Stored data entries

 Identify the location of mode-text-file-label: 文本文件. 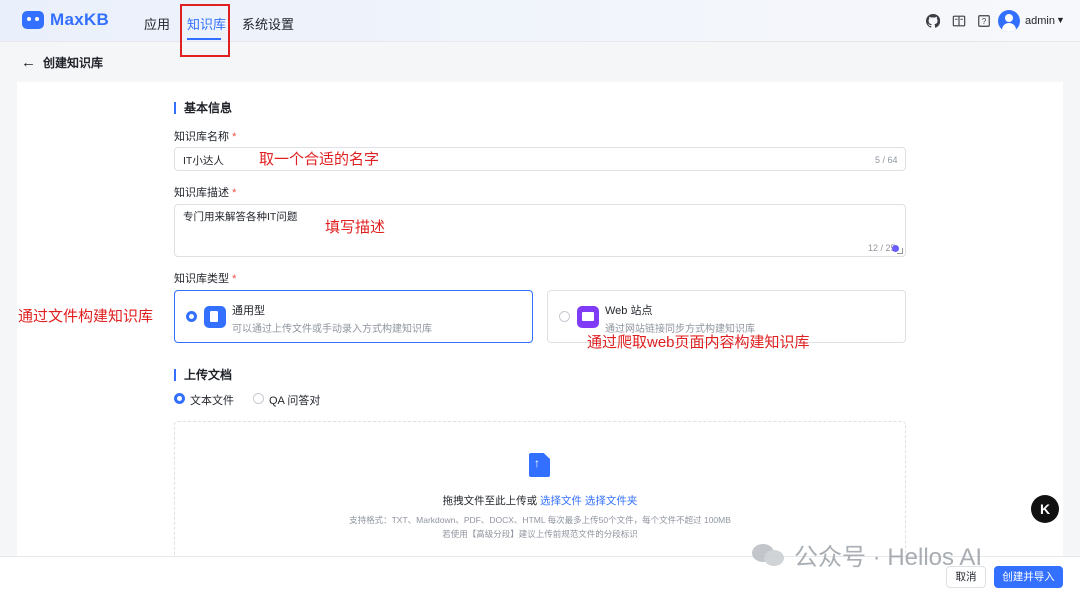
(212, 400).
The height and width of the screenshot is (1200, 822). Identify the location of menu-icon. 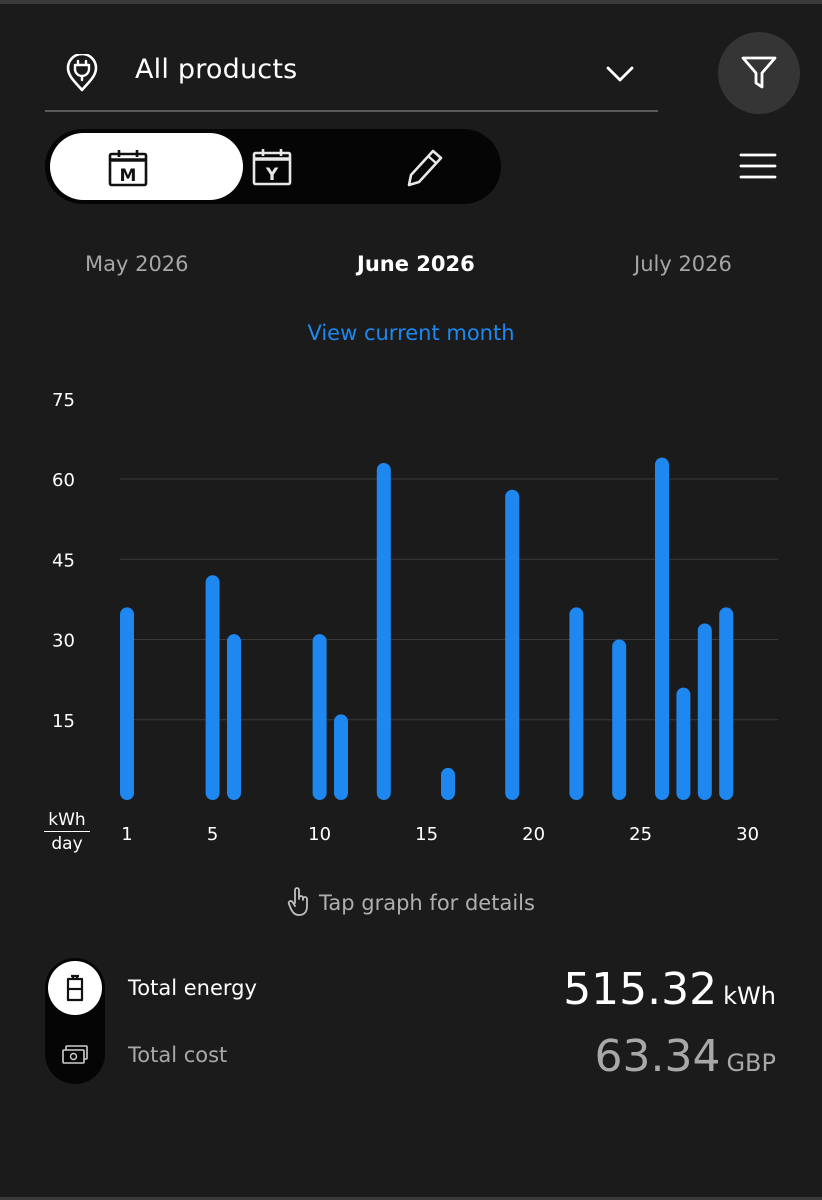
(758, 166).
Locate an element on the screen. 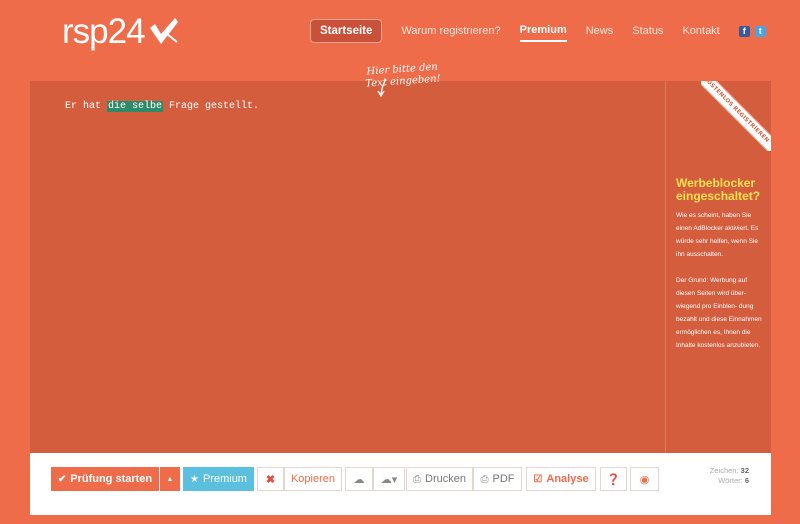  text-segment: Frage gestellt. is located at coordinates (212, 106).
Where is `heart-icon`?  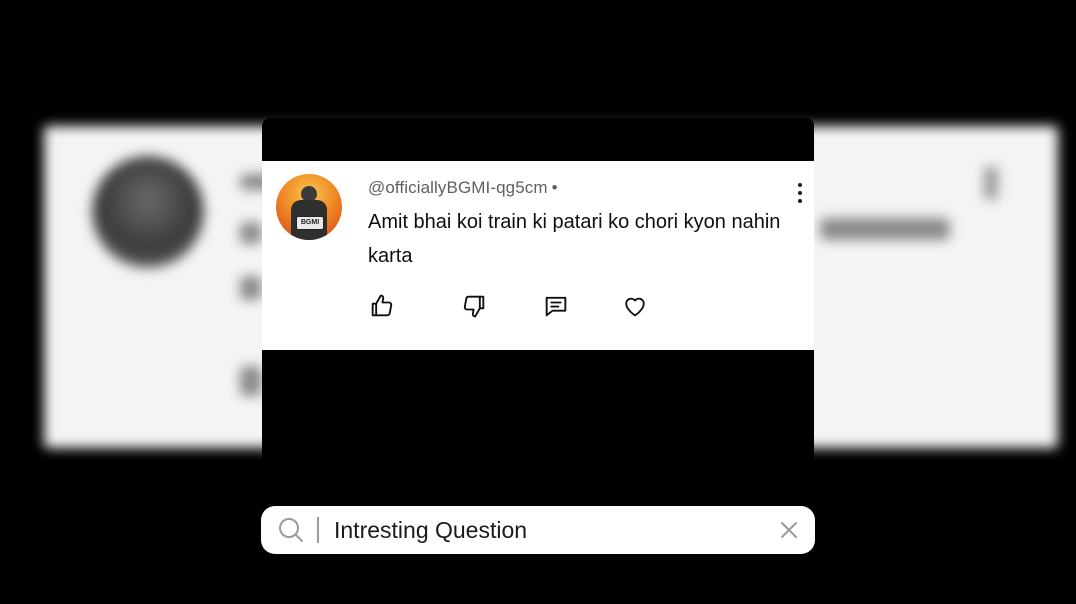
heart-icon is located at coordinates (635, 306).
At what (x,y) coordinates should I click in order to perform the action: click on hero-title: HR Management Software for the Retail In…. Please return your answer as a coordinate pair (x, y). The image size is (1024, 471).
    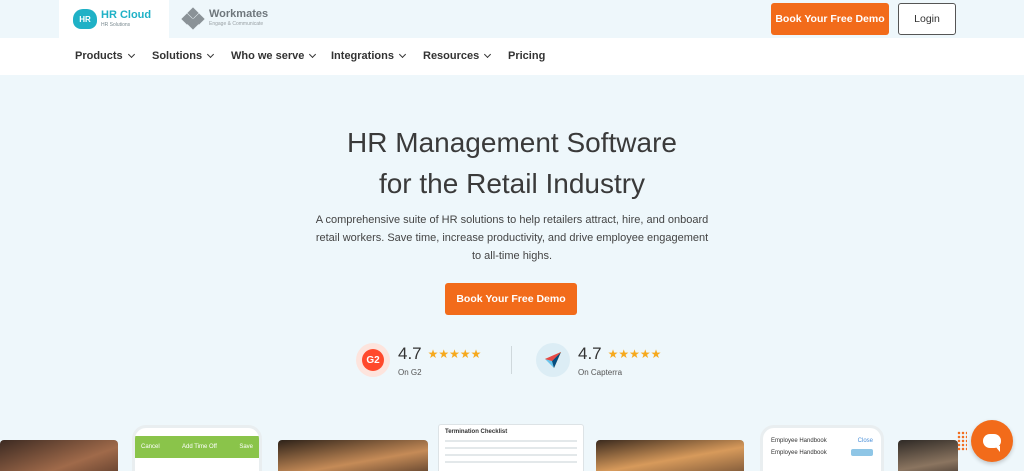
    Looking at the image, I should click on (512, 163).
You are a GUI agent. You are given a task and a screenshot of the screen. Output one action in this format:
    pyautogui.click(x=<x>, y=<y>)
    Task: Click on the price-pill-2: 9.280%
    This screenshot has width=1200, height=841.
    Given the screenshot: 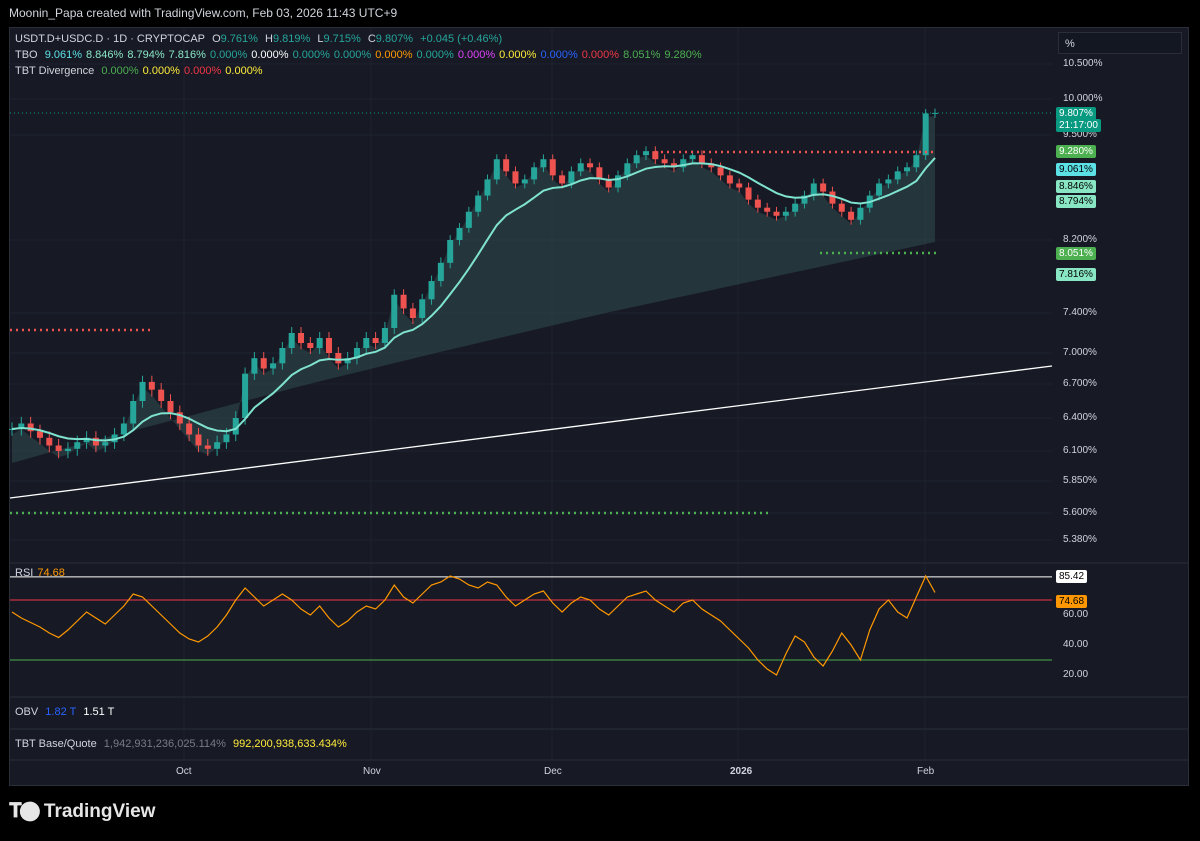 What is the action you would take?
    pyautogui.click(x=1076, y=152)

### TASK OBJECTIVE
Turn the stretch of the records from the line containing "At what (x,y)" through the line containing "Looking at the" into a Markdown table with the columns Row and Line, skipping blank lines. Leave the pictures out of the answer.

### RESPONSE
| Row | Line |
|---|---|
| 1 | At what (x,y) coordinates should I click in order to perform the action: click on hero-title: HR Management Software for the Retail In…. Please return your answer as a coordinate pair (x, y). The image size is (1024, 471). |
| 2 |     Looking at the image, I should click on (512, 163). |